**SOURCE MATERIAL**:
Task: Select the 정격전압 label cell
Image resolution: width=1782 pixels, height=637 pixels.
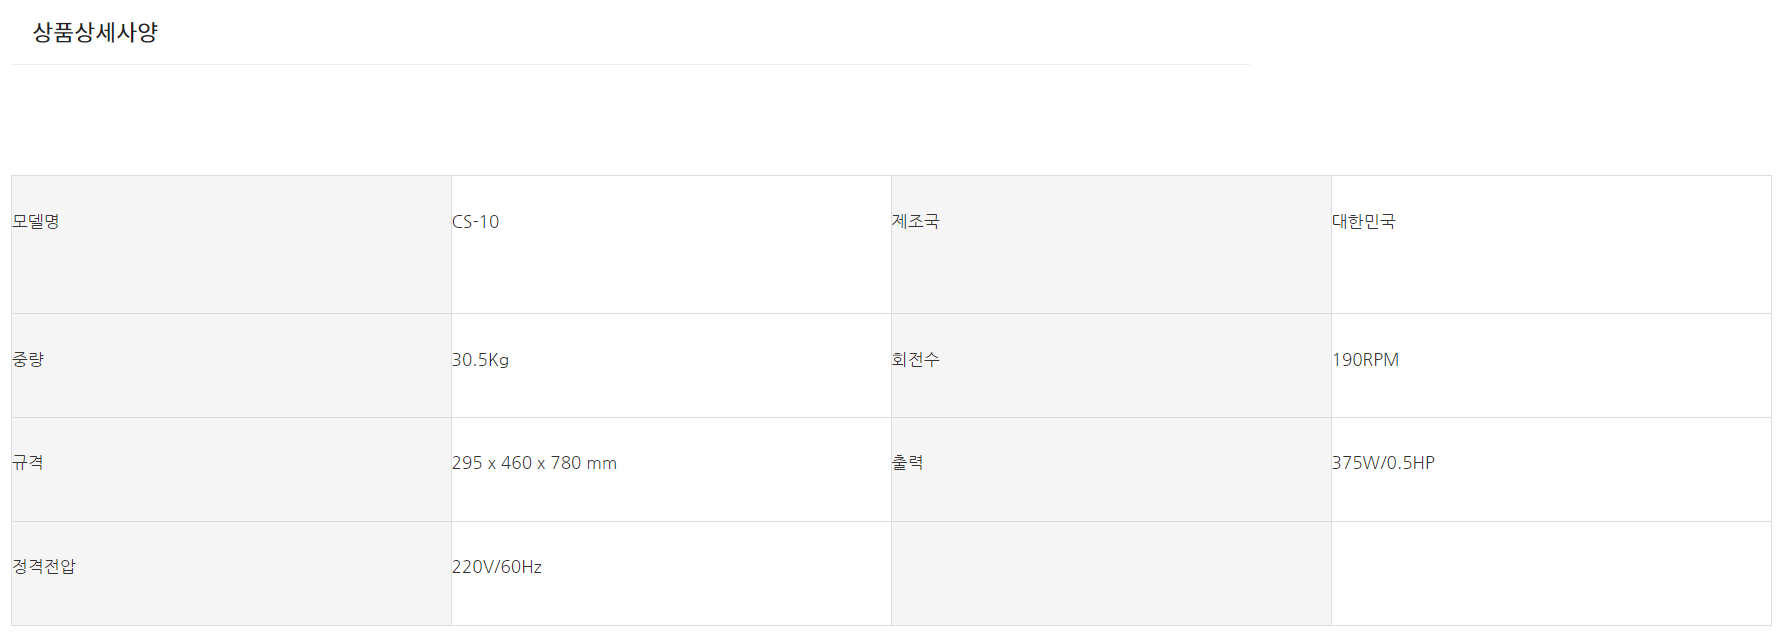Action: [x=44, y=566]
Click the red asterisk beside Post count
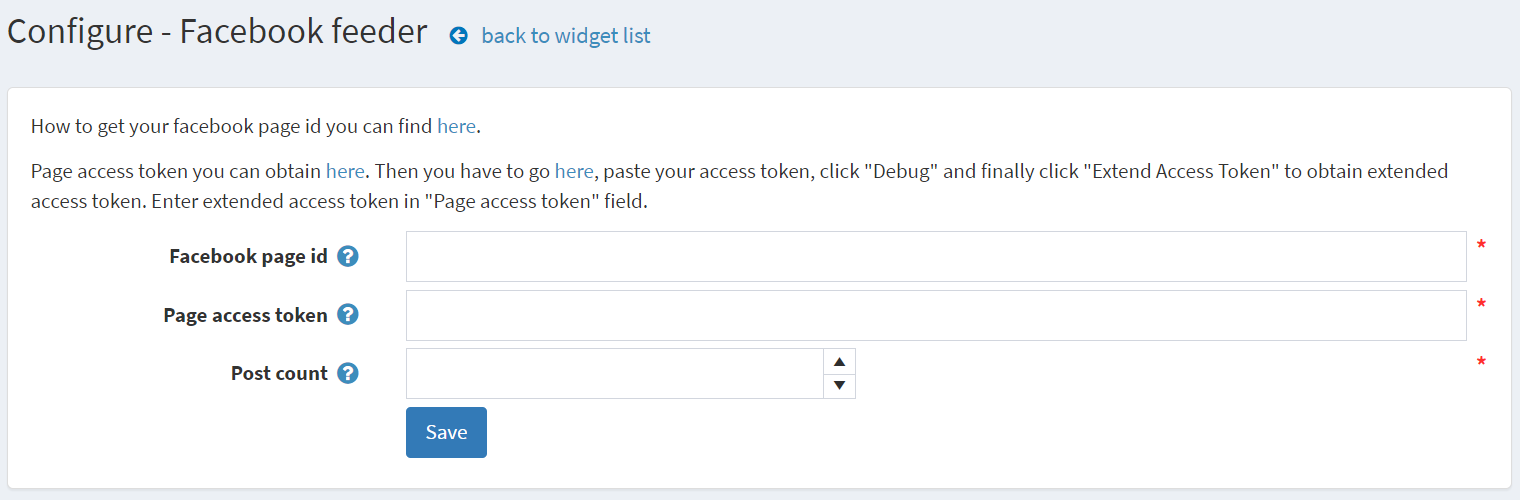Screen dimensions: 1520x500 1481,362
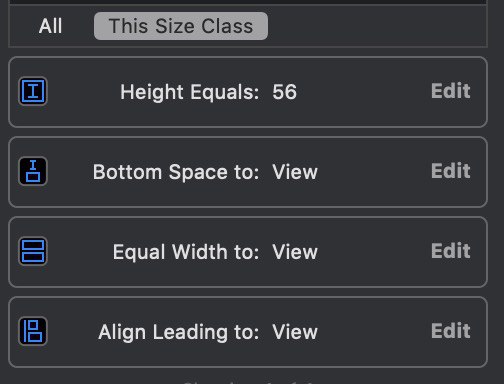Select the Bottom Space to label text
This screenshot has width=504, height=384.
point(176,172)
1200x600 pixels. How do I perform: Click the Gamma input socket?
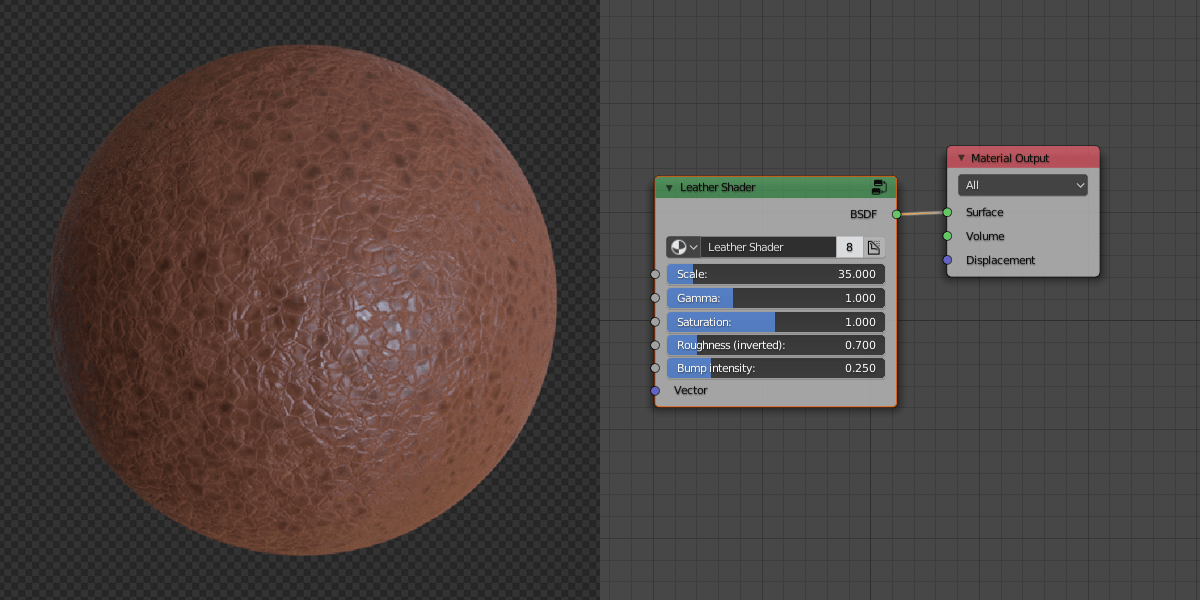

**INSTRUCTIONS TO FOLLOW**: Leaving every picture out, repeat each line of the material exactly.

**EXERCISE SOLUTION**:
Task: Select the 정격전압 label cell
Image resolution: width=1782 pixels, height=637 pixels.
Action: [x=44, y=566]
Click the red asterisk beside Post count
Screen dimensions: 1520x500 1481,362
Select the Bottom Space to label text
This screenshot has width=504, height=384.
point(176,172)
1200x600 pixels. How do I perform: Click the Gamma input socket?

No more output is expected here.